RECORDED DATA:
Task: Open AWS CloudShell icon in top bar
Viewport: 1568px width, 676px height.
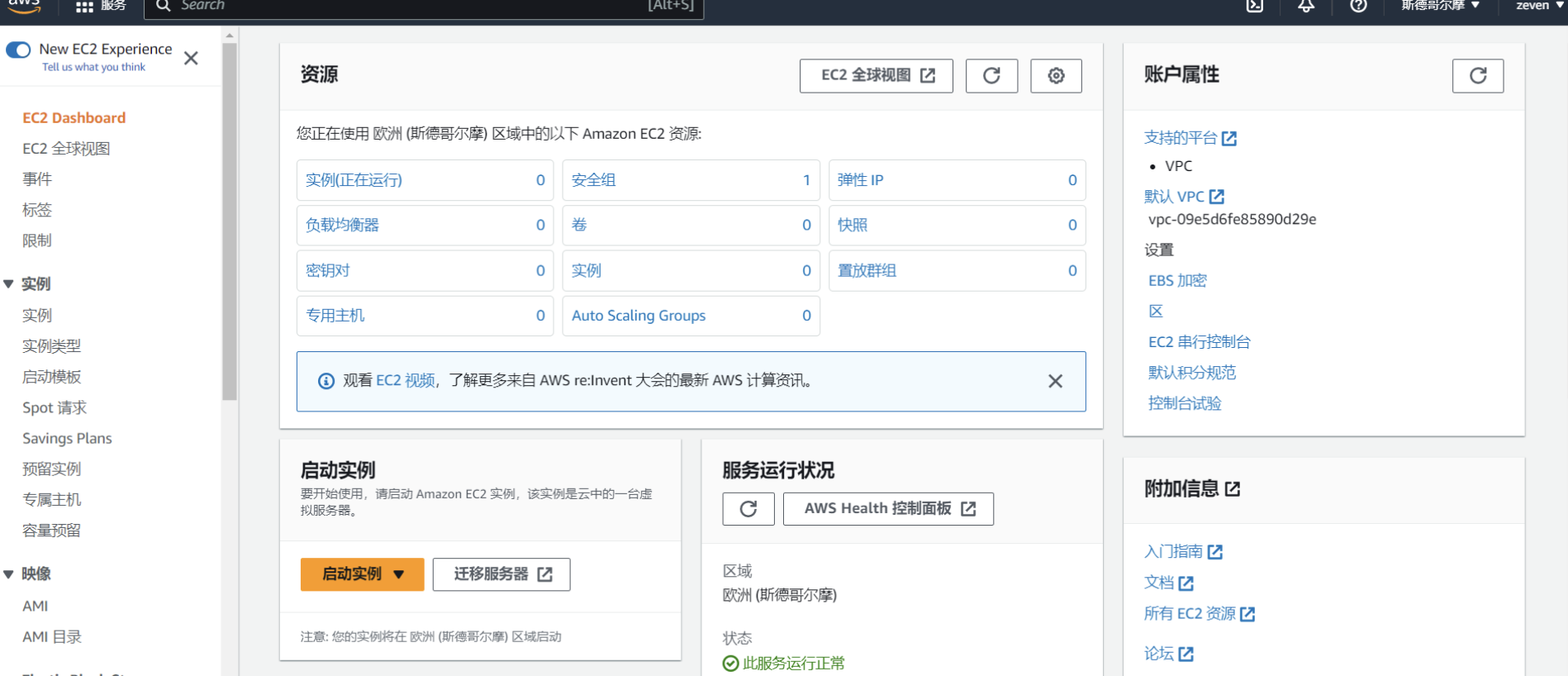Action: 1254,7
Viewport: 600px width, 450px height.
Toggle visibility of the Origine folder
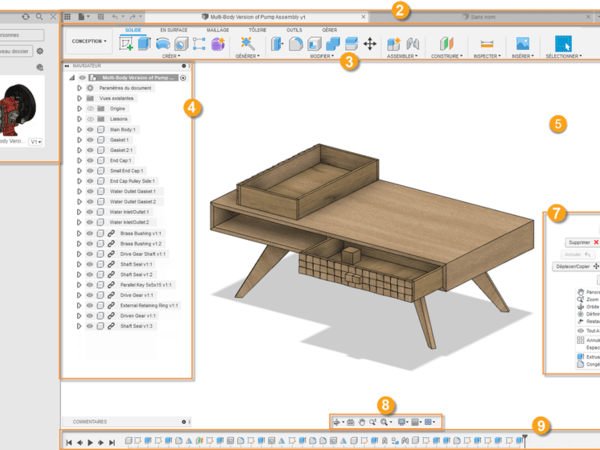click(89, 108)
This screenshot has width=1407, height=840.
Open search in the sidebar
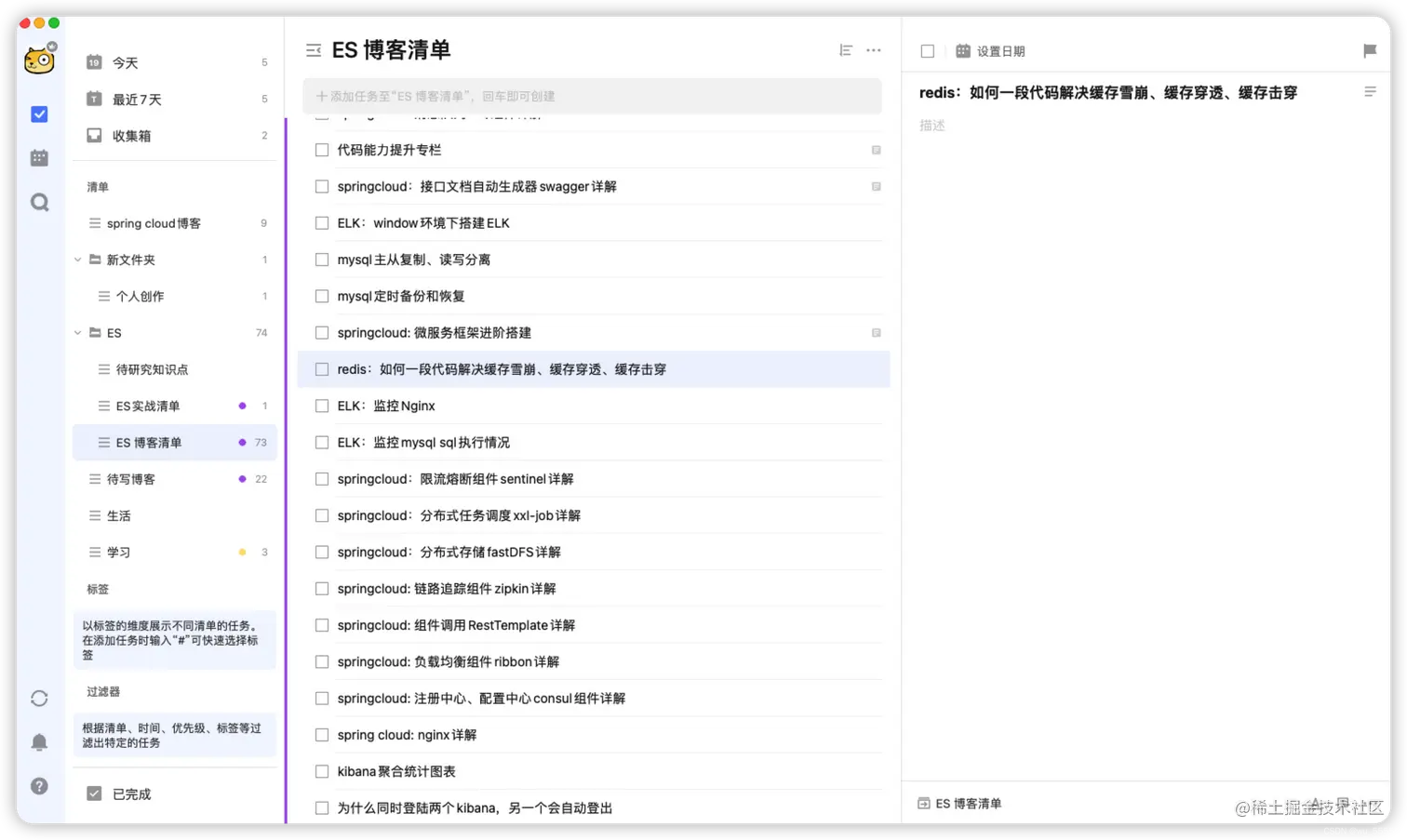39,201
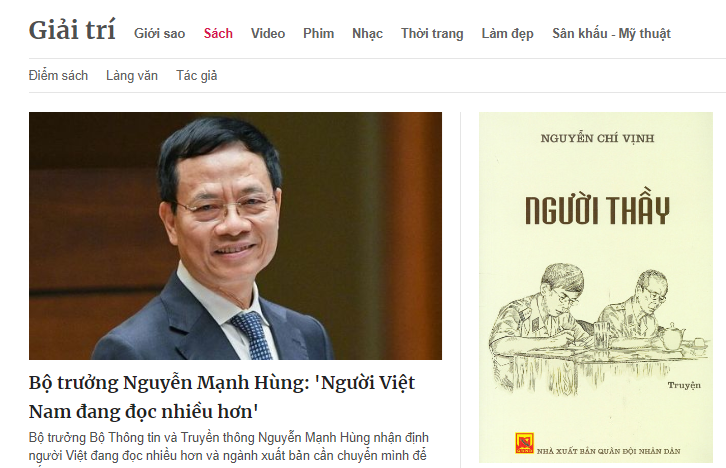Click the Nhà xuất bản Quân đội nhân dân text
Image resolution: width=726 pixels, height=468 pixels.
coord(608,451)
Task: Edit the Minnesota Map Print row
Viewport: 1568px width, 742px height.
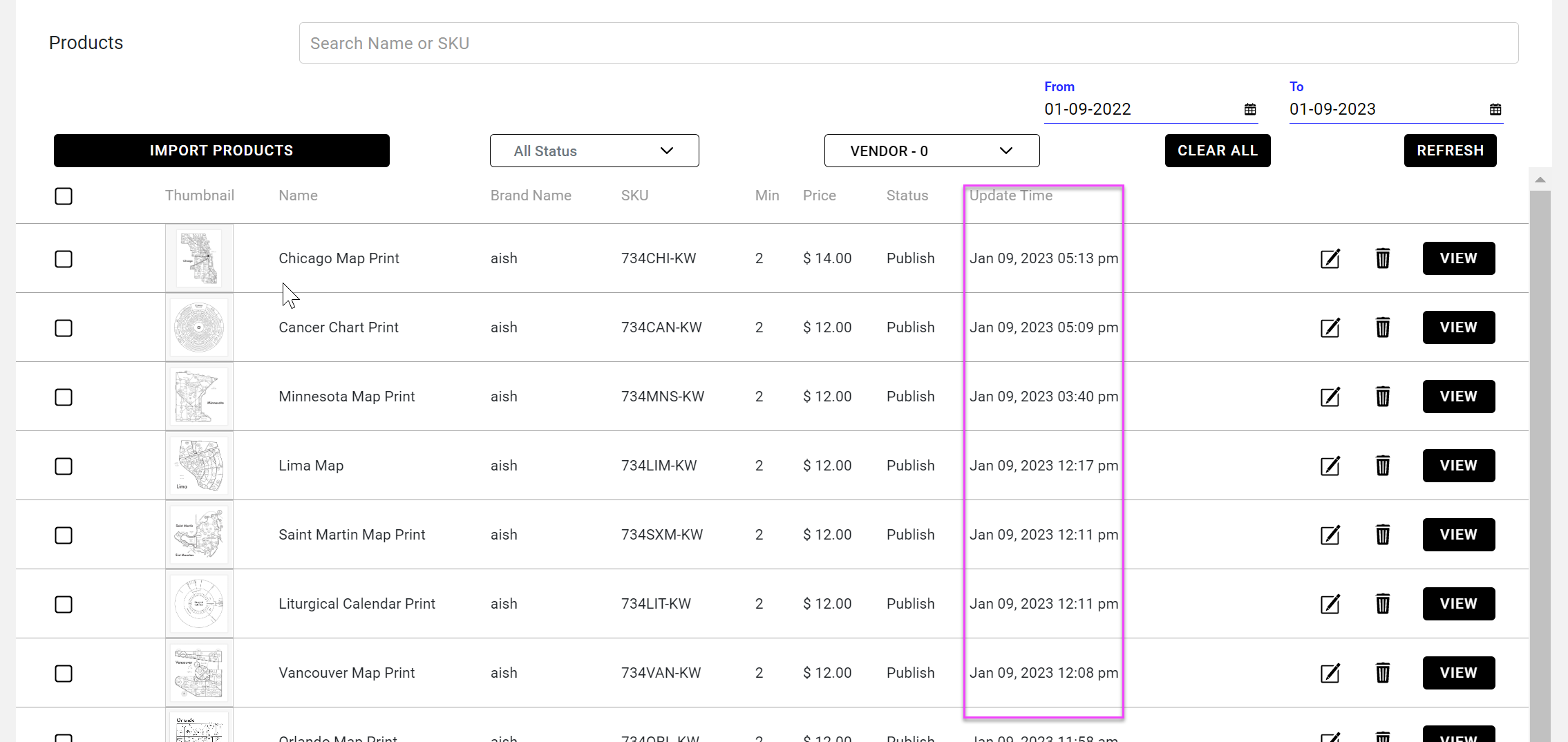Action: [x=1330, y=397]
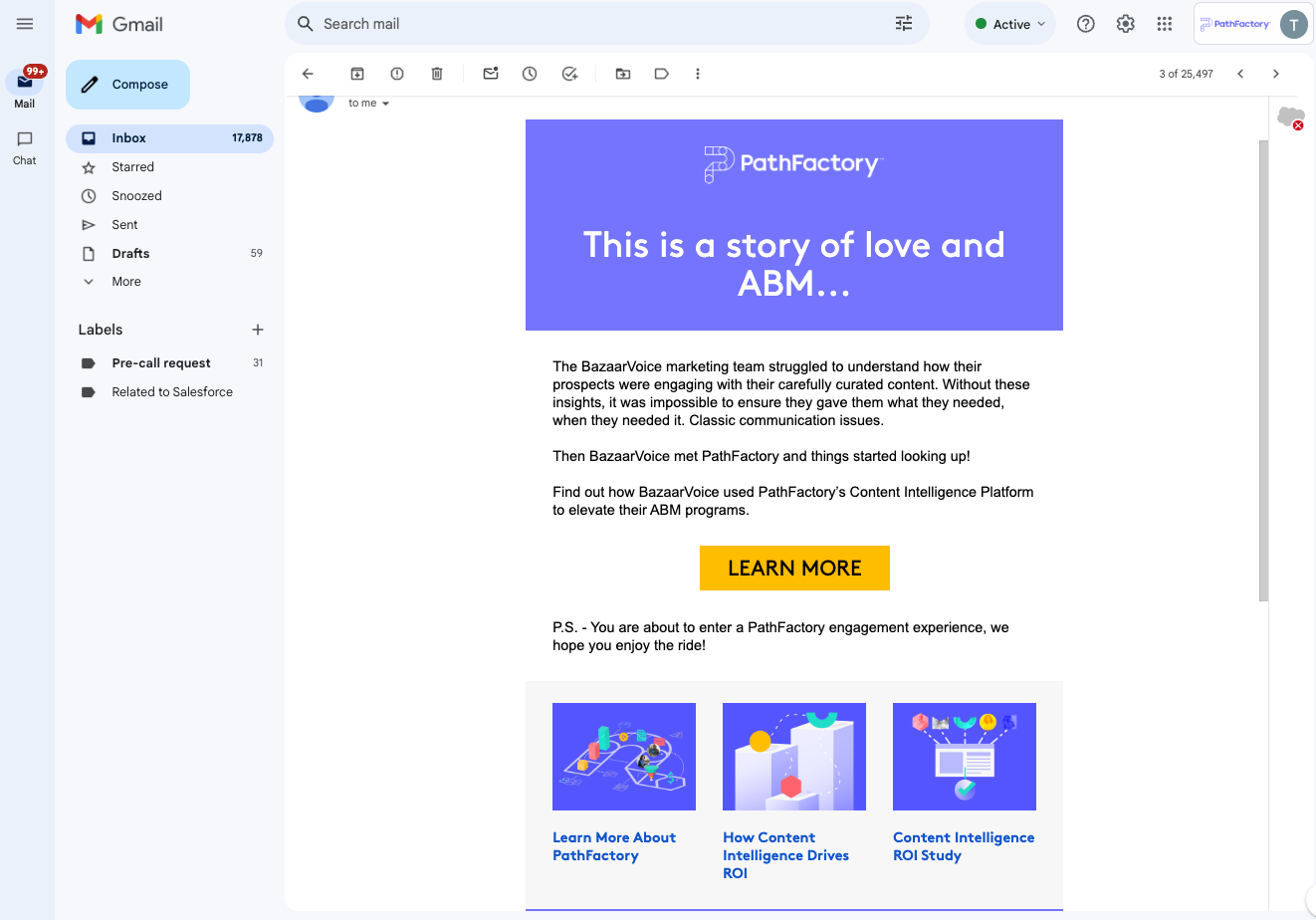Mark the email as unread
This screenshot has height=920, width=1316.
491,74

ASSIGNMENT:
Omitting all pictures, retype exactly the lines from the line containing "Viewport: 1568px width, 676px height." down to the last line above, both ends included.

REPLY:
Viewport: 1568px width, 676px height.
Action: 1254,7
Viewport: 600px width, 450px height.
Toggle visibility of the Origine folder
click(89, 108)
This screenshot has width=1407, height=840.
Open search in the sidebar
39,201
Click the Nhà xuất bản Quân đội nhân dân text
Image resolution: width=726 pixels, height=468 pixels.
coord(608,451)
Task: Edit the Minnesota Map Print row
Viewport: 1568px width, 742px height.
Action: [x=1330, y=397]
Mark the email as unread
This screenshot has height=920, width=1316.
491,74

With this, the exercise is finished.